Il mio punto di riferimento, per non far confusione, è costituito dal suggerimento dell’Organizzazione mondiale della sanità per definire il concetto di handicap; segue, cioè, la sequenza che va dalla malattia e menomazione alla disabilità e all’handicap. La malattia, dovremmo saperlo tutti, è un processo patologico; la menomazione è la perdita a carico di alcune funzioni, che possono essere fisiologiche, anatomiche o psicologiche. La disabilità, invece, che consegue ad una menomazione nella capacità di svolgere un’azione o un’attività nel modo ritenuto normale per una persona sana, è, secondo l’Organizzazione mondiale della sanità, l’oggettivazione della menomazione.

Ma sono cose, queste, che evidentemente non devo dire a voi.
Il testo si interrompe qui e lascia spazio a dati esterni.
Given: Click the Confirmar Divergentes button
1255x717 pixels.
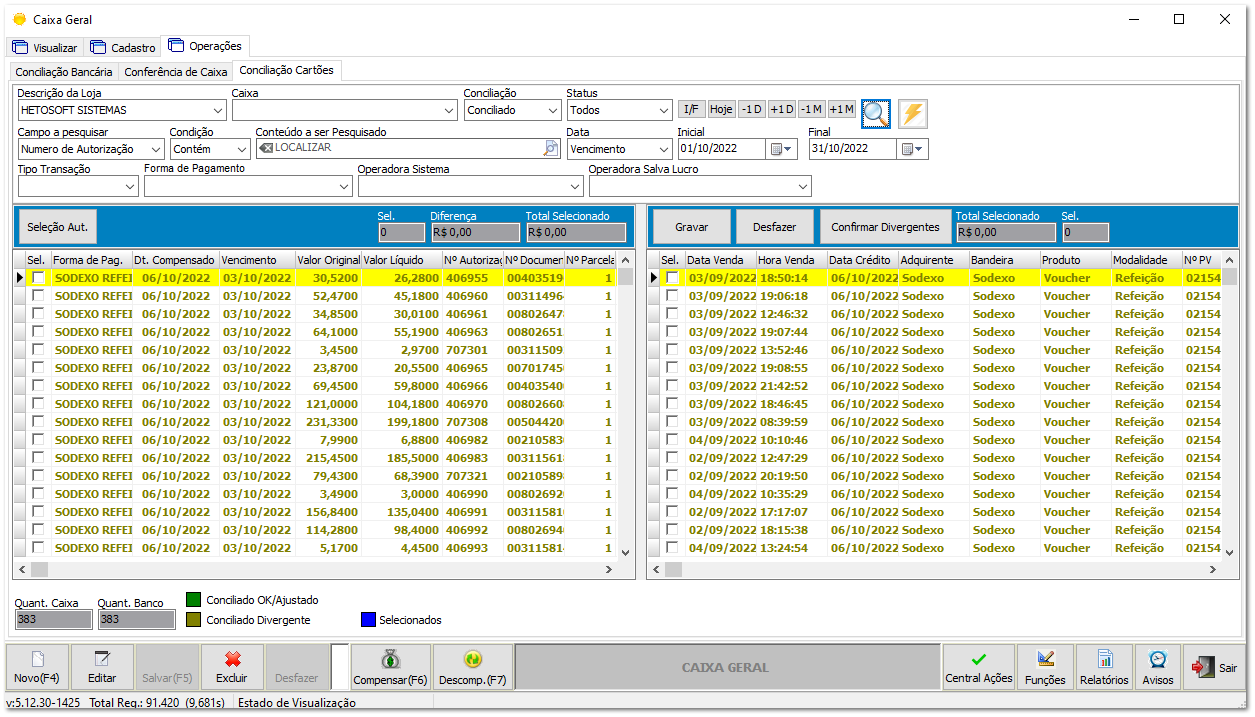Looking at the screenshot, I should coord(885,227).
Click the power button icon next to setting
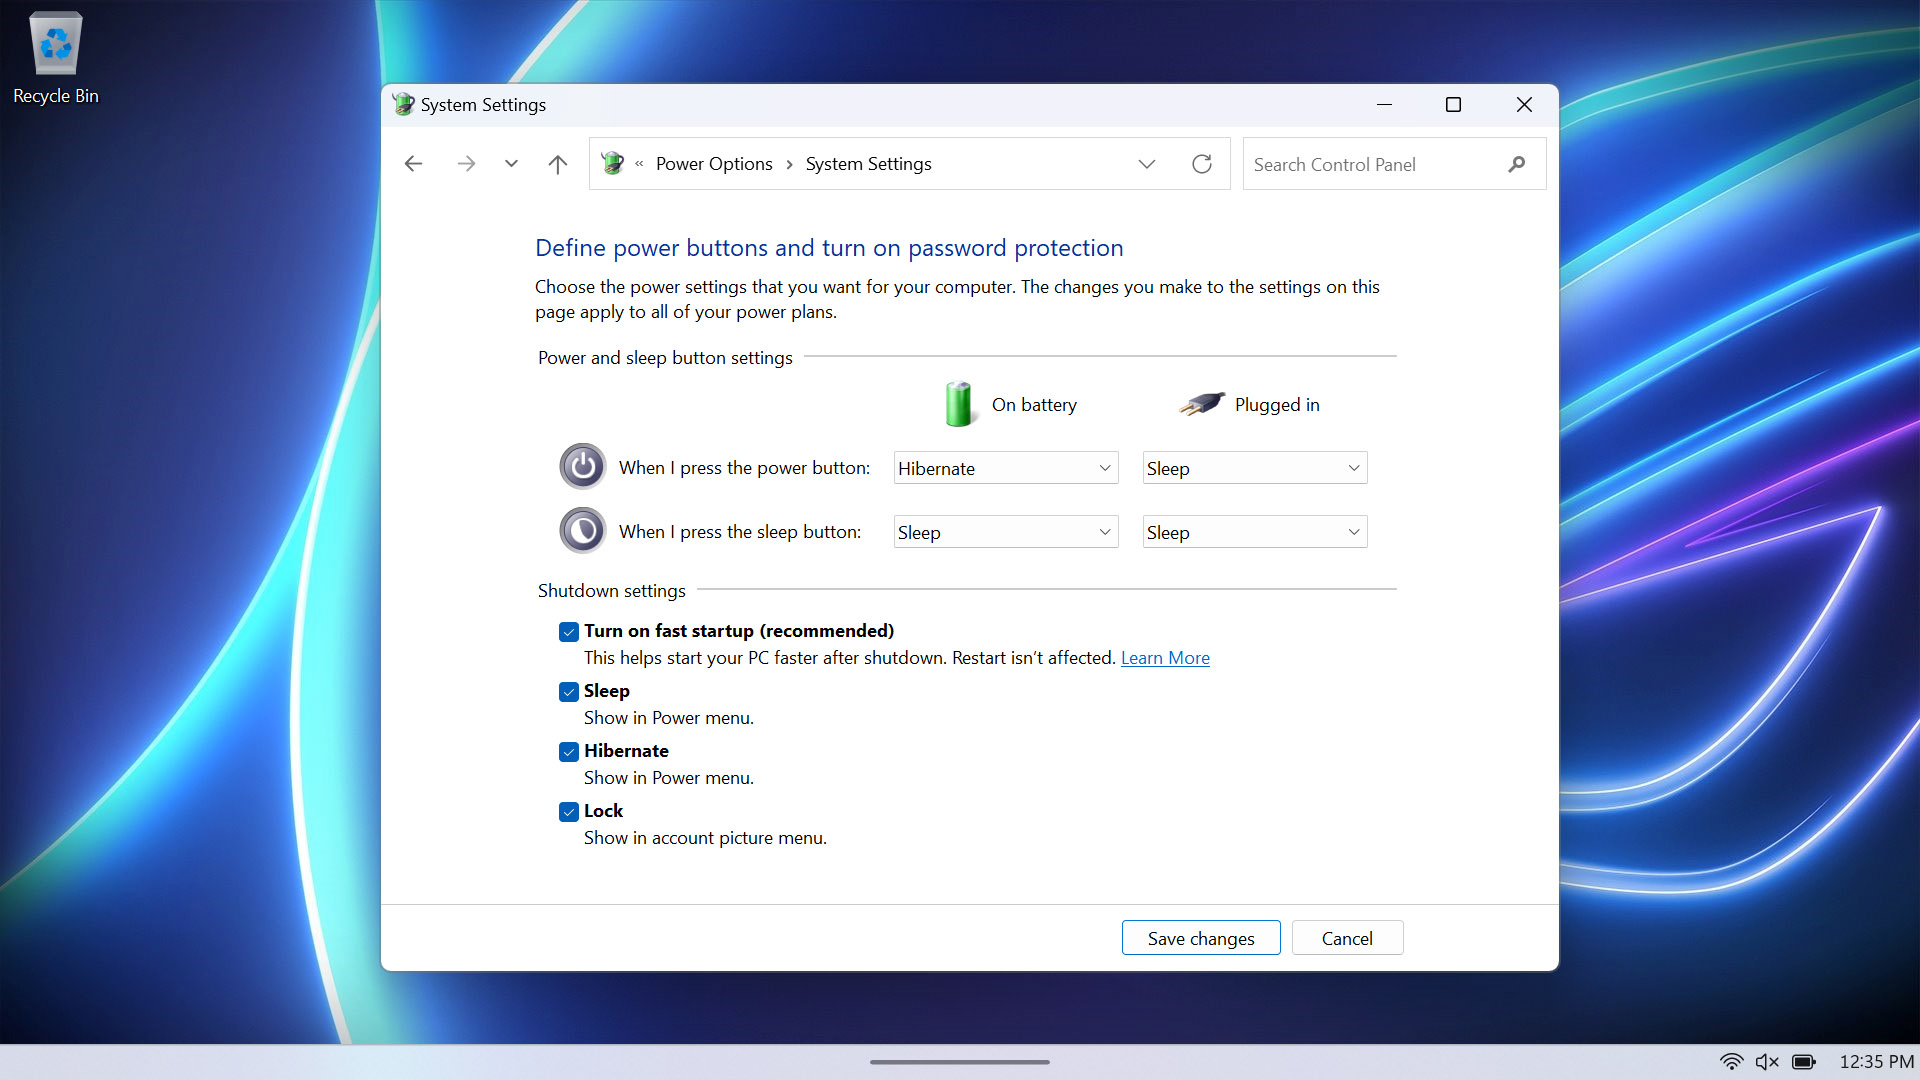The image size is (1920, 1080). tap(582, 467)
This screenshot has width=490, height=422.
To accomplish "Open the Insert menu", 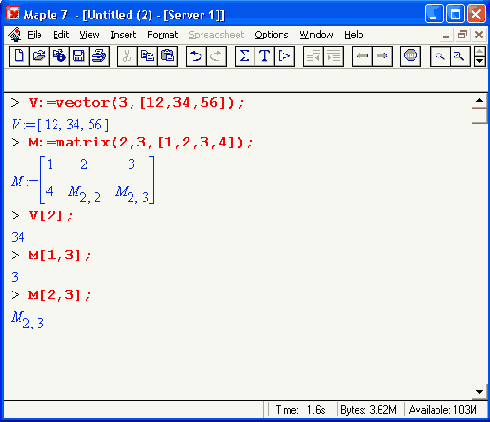I will (x=123, y=35).
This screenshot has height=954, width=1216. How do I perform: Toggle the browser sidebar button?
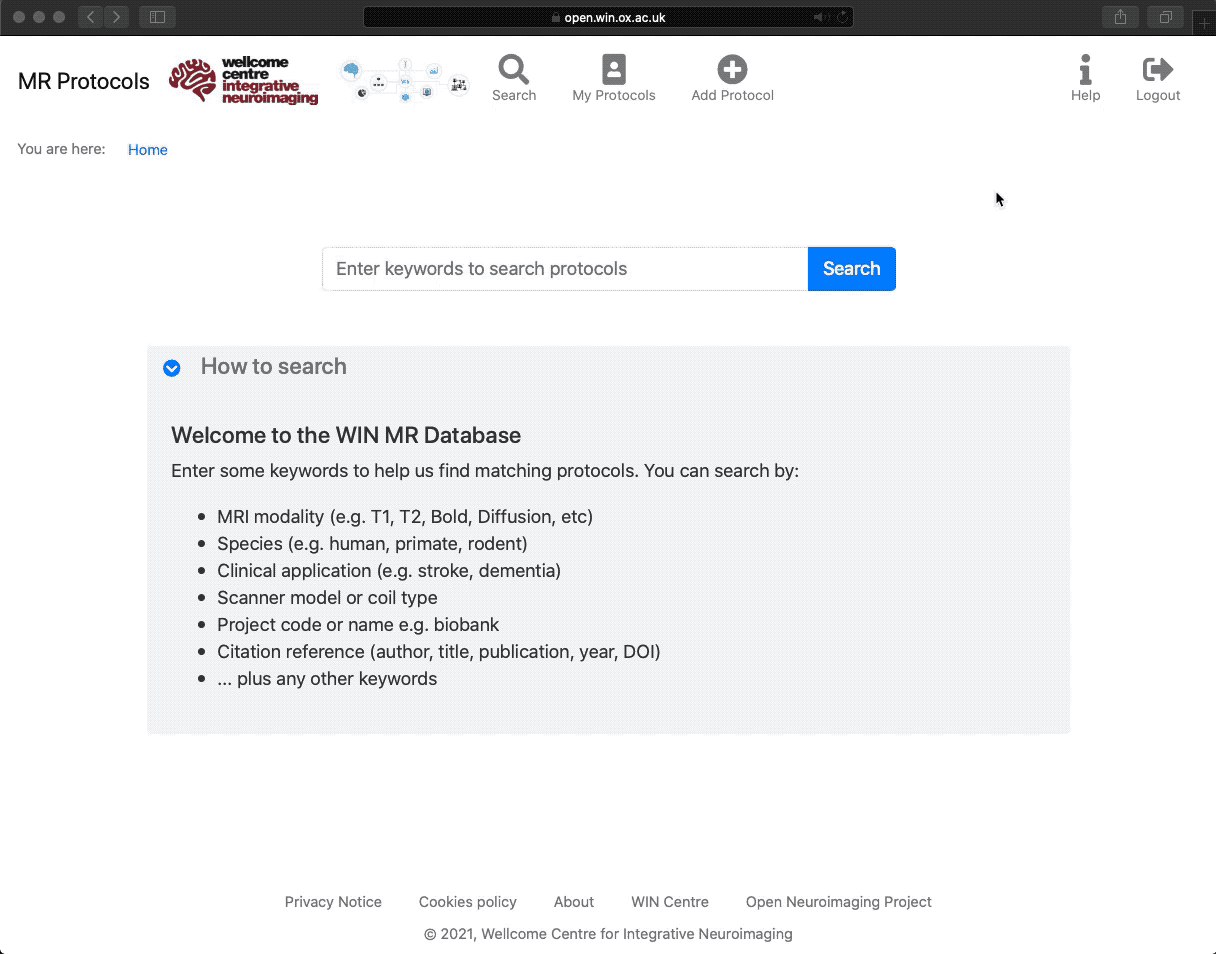157,17
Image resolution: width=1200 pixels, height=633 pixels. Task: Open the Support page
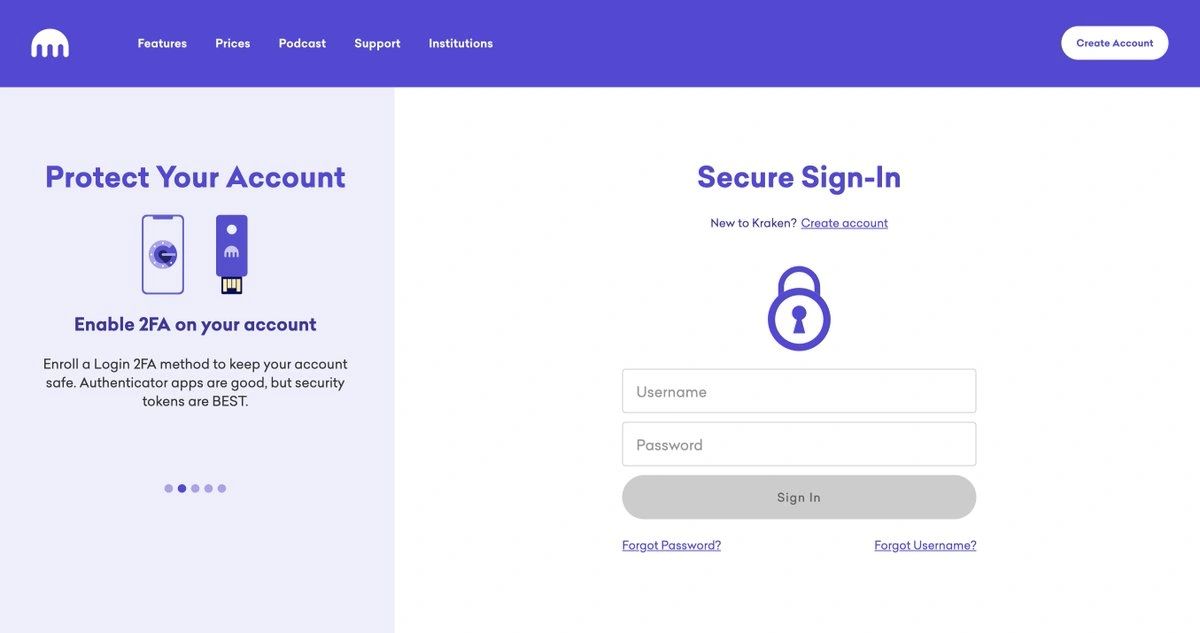377,43
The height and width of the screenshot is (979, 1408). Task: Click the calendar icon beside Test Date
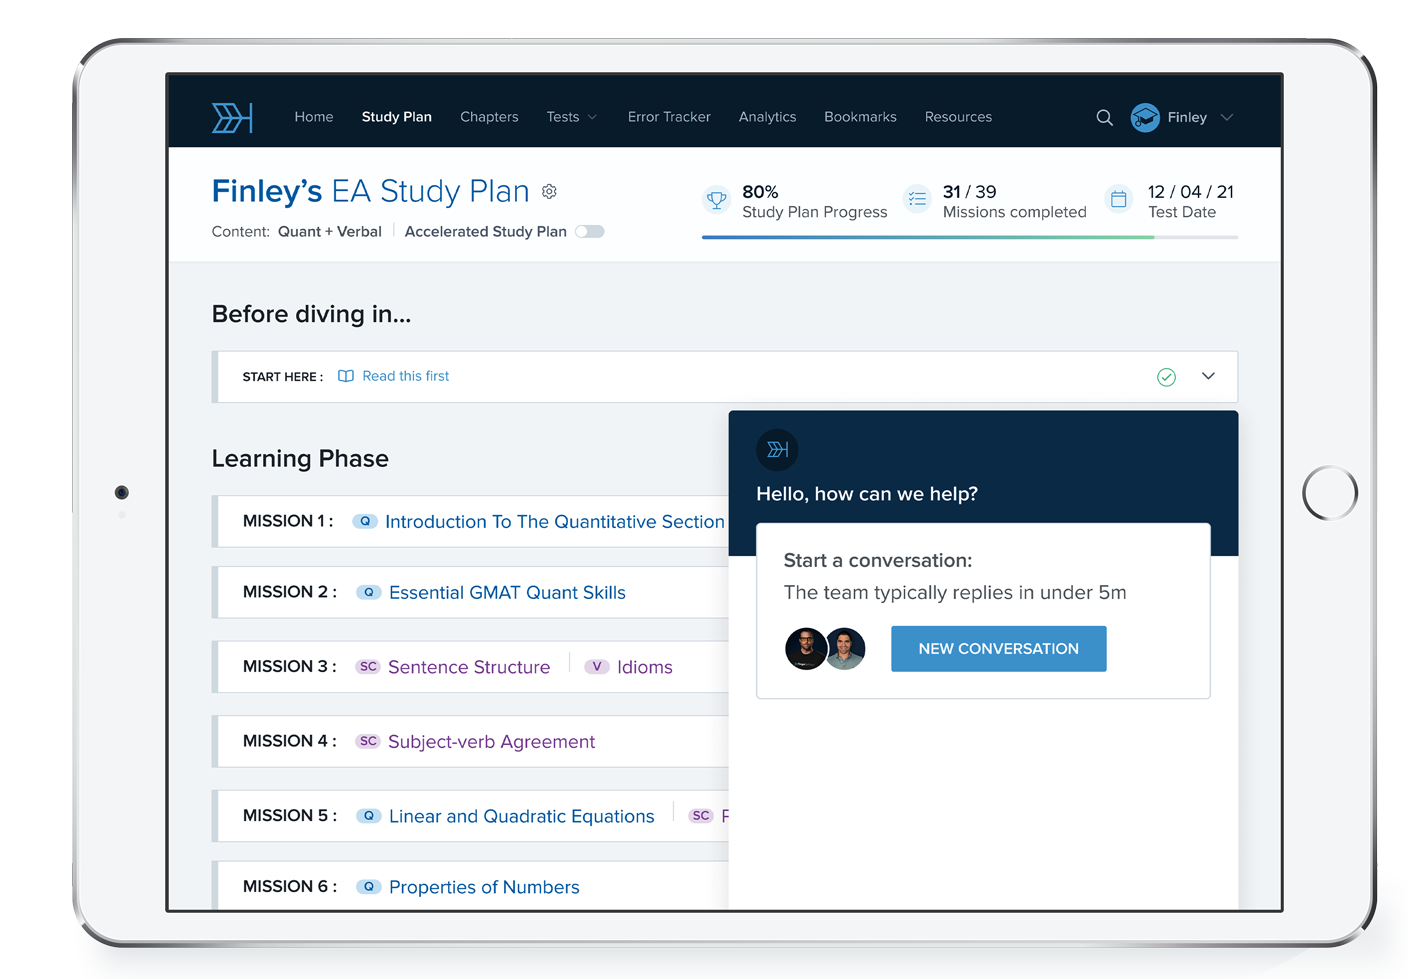pyautogui.click(x=1118, y=199)
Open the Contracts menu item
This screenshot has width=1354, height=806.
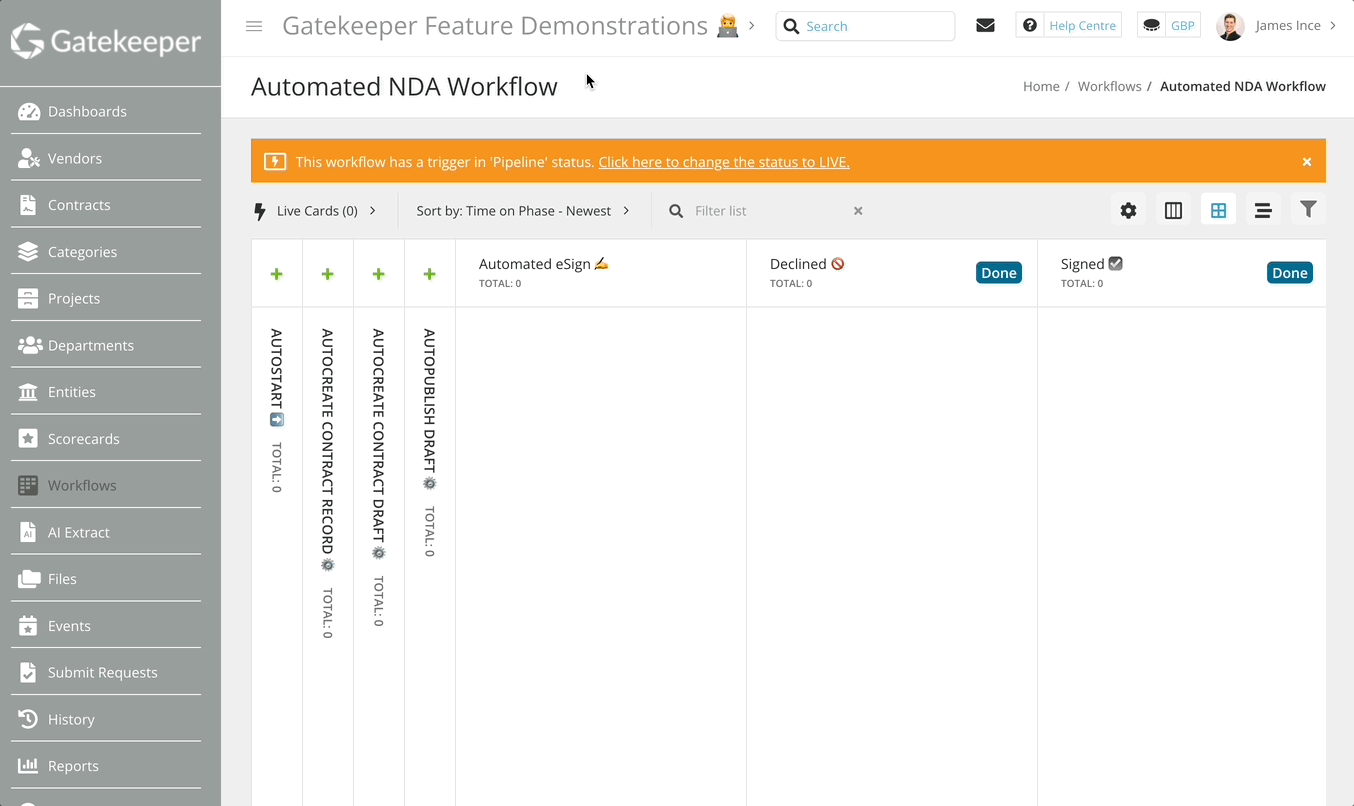click(x=79, y=205)
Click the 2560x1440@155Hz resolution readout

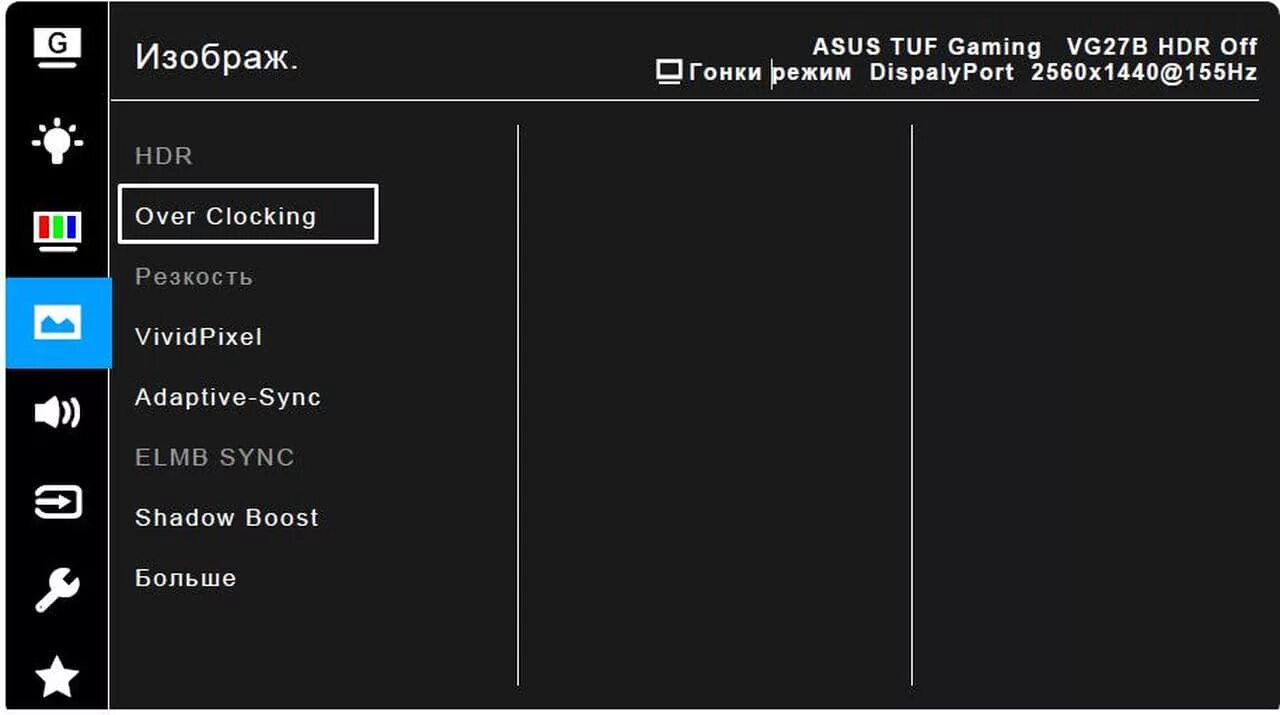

La questione disabilità riguarda milioni di cittadini e non possiamo lasciare passare altro tempo; le persone con disabilità non possono aspettare altro tempo. Vogliamo che la politica garantisca a tutti, attraverso scelte ed azioni ad hoc, una vita degna di essere definita tale, ma non bastano le belle affermazioni dell’esistenza di un diritto, perché tale non è se non è accompagnato da risorse ed interventi certi.